Görevin amacı —
Komşunun okuttuğu mevlüdü anlatan yazıya göre:
1. Yazar, eşi vefat eden komşusuyla kaç yıldır karşılıklı oturuyor?
2. Yazar anne ve babasını kaç gün arayla kaybetmiş?
3. Törene katılan insanların yüzde kaçı 45-50 yaşın üzerindeydi?

Gösterilen metin —
....

Mlliyet Milliyet Blog Milliyet Blog
 
Facebook Connect
Blog Kategorileri
 

27 Eylül '09

 
Kategori
İnançlar
 

Komşumun okuttuğu mevlüt

Merhaba,

Bir kaç gündür kendimi çok çekilmez buluyorum, nedendir bilmem. Oysa ki kendim ile barışık birisiyim, neyse geçecektir elbet...

Bu yazacaklarım da naletliğimden mi:-) yoksa bana göre gerçek olan nedenlerden mi kaynaklanıyor bilmiyorum...

Hani deriz ya "kırk yıllık komşum" diye, işte tam 40 yıldır karşılıklı oturduğumuz komşumun eşi vefat etmişti, iki yıl önce. Onun sene mevlüdüne davetli olduğumuz için, aileyi temsilen ben katıldım.

Daha önceki yazılarımda anne ve babamı 30 gün ara ile kaybettiğimi yazmıştım. Bizler de her ikisinde 7 gün boyunca her gece kuran okuttuk, 52'sinde ve senelerinde de mevlüt okuttuk. Çünkü benim inancım; vefat etmiş insanların dini inançlarına göre hareket etmektir, onlar nasıl olmasını istiyorlarsa. Onlarda böyle olmasını istiyorlardı, bizler de yerine getirdik. Şayet kaybettiklerim hristiyan olsaydı, onların inançlarına göre hareket ederdim, ataist olsaydı, herhangi bir faaliyette bulunmazdım.
Mevlüde gitmemin nedeni; hem kaybettiğimiz komşuma saygımdan, hem de eşini çok sevdiğimdendir...

Lütfen beni hem mevlüde katılıp, hem de eleştriyor diye kınamayın. Eleştriyorum, çünkü nedenini yazdığımda sizde hak vereceksiniz...

Bütün bir mevlüt boyunca çok kısa kuran okuyup, kalanını ilahiler ile geçirdi. İlahilerde büyük hüzün ve acı vardı. Çocuklarını kaybedenler için, anne-babalar için, kardeş kayıpları için, vs. vs. vs... Üstelik de şarkı söyler gibi ahenkli ahenkli, hani neredeyse kendini zorlasa kalkıp bir de göbek atacak:-(

Bu törene katılan insanların yüzde sekseni 45-50 yaş üzeri. Bir çoğunun tansiyon problemi muhakkak var. Şekeri olan, kalp hastası olan, üzüntü üzerine artacak bir çok rahatsızlığı olan insanlar eminim vardı. Ve eminim ki; bu insanların bir çoğu çok yakınlarını kaybetmiş insanlardı. Bu kadın öyle söylemlerde bulundu ki; ben dahil orada bulunan herkesin ağlamasına neden oldu.

....

Veri kayıtları —
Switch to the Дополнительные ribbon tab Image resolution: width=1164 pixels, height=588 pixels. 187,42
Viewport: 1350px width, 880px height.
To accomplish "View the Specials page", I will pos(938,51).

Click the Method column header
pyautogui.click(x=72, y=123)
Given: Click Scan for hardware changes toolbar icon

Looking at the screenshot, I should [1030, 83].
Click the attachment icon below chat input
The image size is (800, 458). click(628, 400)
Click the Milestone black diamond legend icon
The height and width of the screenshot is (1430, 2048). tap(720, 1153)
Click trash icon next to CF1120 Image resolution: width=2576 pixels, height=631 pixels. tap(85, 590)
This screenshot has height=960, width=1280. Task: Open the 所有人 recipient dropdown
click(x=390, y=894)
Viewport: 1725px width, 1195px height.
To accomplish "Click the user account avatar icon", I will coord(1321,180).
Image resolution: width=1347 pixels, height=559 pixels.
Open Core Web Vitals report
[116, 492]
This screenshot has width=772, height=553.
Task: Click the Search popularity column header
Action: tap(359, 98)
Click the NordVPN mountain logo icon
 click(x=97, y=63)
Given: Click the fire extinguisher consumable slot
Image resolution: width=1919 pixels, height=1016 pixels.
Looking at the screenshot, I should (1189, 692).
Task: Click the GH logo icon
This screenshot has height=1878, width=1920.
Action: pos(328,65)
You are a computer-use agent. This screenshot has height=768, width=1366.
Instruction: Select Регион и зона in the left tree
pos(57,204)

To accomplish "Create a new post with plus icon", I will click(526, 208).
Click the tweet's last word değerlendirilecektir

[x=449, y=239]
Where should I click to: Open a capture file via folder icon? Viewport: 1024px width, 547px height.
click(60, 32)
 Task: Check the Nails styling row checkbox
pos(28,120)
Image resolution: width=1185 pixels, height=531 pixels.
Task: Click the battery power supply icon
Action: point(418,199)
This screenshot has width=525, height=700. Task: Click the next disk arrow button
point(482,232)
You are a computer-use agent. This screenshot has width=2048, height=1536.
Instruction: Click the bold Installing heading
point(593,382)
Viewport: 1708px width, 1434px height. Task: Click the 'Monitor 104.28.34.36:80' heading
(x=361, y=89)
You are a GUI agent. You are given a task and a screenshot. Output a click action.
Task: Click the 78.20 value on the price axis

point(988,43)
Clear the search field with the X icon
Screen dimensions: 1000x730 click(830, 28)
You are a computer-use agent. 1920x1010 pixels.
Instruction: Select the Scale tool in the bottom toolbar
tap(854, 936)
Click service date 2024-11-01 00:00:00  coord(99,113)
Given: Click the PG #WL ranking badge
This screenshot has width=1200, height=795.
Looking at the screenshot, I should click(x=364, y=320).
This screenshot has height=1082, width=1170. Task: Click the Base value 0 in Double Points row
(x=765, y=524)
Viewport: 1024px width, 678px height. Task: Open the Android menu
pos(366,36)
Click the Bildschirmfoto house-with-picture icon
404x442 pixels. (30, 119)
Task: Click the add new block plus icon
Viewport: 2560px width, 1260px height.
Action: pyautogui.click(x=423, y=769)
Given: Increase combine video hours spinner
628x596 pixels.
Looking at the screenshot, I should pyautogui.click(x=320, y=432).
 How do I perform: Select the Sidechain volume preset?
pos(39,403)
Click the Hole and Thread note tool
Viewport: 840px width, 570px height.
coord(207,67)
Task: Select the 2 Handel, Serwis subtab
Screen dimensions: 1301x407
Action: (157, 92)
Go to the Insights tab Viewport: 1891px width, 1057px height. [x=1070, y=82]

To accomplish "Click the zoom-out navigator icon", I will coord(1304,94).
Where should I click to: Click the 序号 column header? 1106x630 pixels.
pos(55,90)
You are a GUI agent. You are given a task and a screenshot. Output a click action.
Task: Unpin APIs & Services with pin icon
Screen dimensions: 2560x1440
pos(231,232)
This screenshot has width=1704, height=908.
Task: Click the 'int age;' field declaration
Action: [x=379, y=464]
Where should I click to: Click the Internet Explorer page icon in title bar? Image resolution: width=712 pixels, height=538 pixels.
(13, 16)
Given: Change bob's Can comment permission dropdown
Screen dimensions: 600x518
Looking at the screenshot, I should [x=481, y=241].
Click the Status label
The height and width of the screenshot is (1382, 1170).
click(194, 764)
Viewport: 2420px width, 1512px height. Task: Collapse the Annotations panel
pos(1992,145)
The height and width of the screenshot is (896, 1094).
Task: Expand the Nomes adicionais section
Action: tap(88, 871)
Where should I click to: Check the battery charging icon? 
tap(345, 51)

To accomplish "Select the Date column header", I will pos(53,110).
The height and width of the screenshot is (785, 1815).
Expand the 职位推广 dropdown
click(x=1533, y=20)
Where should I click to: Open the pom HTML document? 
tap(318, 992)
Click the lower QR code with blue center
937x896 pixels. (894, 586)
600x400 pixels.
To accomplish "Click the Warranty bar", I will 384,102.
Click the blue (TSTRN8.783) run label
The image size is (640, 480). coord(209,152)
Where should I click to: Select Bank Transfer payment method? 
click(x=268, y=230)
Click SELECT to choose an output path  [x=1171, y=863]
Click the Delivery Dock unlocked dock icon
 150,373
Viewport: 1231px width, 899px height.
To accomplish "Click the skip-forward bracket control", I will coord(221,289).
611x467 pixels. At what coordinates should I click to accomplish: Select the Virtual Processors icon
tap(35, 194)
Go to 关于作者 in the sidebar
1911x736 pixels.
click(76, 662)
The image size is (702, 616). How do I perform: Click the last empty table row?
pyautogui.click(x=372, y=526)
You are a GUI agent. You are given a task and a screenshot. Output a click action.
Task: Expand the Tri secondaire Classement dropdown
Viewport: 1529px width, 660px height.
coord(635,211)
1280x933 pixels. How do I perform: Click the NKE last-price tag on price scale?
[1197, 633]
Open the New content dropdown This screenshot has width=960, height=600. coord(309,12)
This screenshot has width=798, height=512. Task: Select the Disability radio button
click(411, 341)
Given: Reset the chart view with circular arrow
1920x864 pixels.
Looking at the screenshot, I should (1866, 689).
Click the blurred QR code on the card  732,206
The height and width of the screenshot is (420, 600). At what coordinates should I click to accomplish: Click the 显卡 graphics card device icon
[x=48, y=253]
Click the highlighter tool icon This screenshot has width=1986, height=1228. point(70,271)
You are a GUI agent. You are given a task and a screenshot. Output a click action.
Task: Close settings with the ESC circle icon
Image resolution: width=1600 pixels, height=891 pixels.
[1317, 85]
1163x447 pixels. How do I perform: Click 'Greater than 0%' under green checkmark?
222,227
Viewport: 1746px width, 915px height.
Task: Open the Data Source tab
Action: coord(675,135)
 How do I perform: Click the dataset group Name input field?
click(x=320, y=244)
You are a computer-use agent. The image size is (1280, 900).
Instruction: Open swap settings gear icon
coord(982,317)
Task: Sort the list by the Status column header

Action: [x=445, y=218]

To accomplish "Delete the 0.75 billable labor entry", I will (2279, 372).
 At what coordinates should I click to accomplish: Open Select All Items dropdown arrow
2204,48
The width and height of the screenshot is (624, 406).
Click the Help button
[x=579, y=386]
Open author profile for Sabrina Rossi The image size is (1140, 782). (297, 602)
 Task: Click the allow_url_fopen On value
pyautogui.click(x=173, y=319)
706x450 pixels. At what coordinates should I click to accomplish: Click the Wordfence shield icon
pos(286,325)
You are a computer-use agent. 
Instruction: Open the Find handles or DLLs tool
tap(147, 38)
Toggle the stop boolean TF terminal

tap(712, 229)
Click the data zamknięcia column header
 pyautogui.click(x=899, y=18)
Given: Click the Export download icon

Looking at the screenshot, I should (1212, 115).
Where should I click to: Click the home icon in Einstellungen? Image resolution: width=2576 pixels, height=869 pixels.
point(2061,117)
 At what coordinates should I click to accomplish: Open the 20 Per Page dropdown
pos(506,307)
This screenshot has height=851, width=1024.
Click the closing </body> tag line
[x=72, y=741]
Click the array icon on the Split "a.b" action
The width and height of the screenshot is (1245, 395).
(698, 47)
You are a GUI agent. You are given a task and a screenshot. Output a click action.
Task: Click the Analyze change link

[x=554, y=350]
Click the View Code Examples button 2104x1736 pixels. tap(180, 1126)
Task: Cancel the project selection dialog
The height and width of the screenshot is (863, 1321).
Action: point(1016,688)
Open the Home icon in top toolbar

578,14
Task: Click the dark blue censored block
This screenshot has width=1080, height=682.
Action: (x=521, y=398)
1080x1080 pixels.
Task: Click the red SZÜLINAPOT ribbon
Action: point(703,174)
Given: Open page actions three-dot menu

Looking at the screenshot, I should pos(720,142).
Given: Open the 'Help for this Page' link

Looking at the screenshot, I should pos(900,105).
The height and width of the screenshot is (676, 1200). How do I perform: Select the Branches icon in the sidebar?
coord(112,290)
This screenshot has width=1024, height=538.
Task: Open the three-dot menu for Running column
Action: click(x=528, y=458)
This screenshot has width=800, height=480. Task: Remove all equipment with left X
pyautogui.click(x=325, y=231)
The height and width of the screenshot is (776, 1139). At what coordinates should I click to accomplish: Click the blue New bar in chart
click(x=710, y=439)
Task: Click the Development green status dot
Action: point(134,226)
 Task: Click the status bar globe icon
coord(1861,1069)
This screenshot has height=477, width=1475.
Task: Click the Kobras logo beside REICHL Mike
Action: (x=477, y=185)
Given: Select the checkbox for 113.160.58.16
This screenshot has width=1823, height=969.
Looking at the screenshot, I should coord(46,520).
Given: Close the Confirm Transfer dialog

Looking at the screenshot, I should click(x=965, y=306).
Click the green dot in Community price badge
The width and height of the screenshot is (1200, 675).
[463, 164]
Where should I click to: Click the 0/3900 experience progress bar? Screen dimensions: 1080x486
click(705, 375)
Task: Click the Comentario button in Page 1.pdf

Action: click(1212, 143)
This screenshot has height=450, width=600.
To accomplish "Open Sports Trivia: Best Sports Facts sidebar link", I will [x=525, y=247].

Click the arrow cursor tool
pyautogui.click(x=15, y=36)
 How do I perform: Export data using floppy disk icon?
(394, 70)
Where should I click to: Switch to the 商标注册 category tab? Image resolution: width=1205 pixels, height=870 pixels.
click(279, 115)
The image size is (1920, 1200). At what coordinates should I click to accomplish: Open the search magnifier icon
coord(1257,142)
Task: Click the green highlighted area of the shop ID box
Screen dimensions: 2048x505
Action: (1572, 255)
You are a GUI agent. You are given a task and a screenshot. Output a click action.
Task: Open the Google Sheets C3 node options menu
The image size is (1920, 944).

....

Çözümlü soru —
1. 40 yıldır.
2. 30 gün arayla.
3. Yüzde sekseni.